EXERCISE AIM: A word-for-word copy of the entries is needed, and it should contain no images.
==== PROVIDED INFORMATION
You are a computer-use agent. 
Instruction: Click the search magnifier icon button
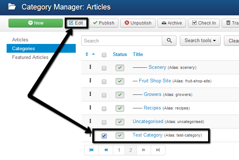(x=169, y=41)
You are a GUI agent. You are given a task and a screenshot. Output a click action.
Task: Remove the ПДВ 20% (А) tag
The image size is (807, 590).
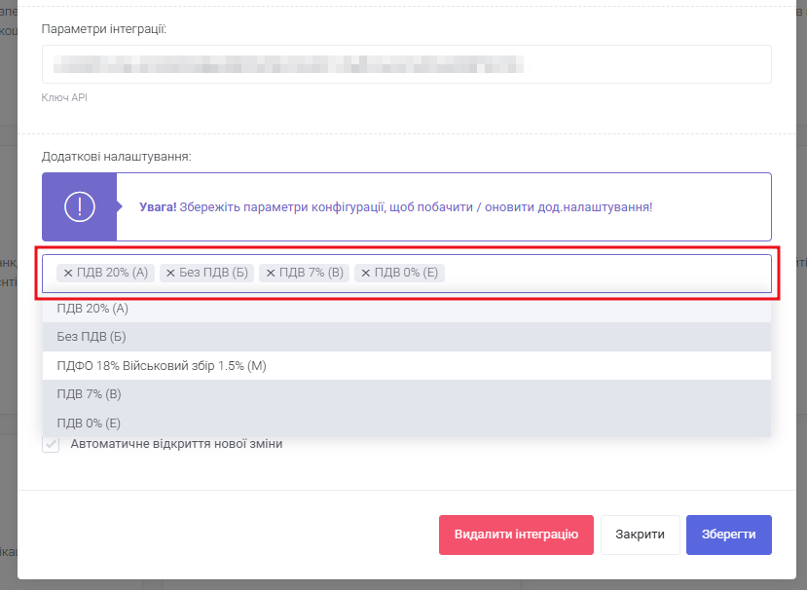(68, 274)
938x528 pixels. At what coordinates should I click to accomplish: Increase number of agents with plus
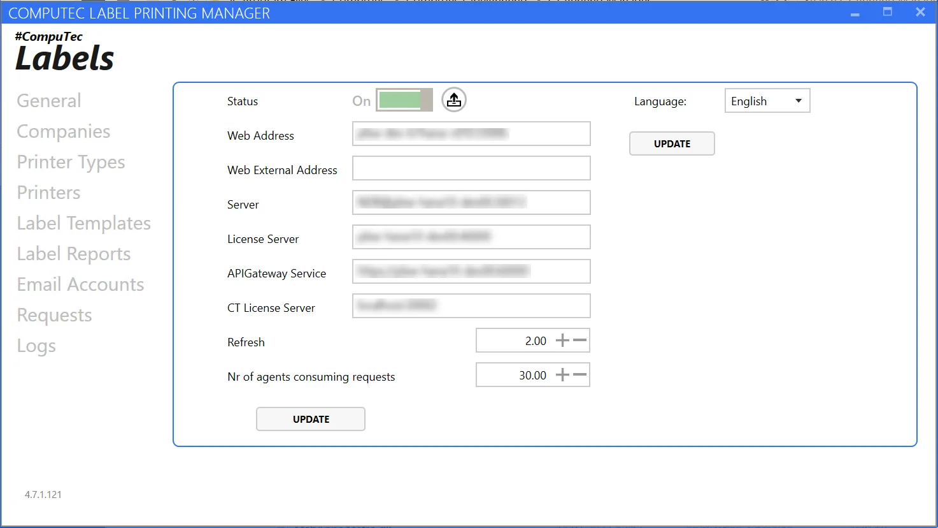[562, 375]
========
RESULT FOR THIS TASK:
You are a computer-use agent. 
Instruction: Click the search magnifier icon button
(x=169, y=41)
You are a GUI agent. You are given a task and a screenshot. Output a click action.
Task: Remove the ПДВ 20% (А) tag
The image size is (807, 590).
(68, 274)
938x528 pixels. At what coordinates should I click to accomplish: Increase number of agents with plus
[562, 375]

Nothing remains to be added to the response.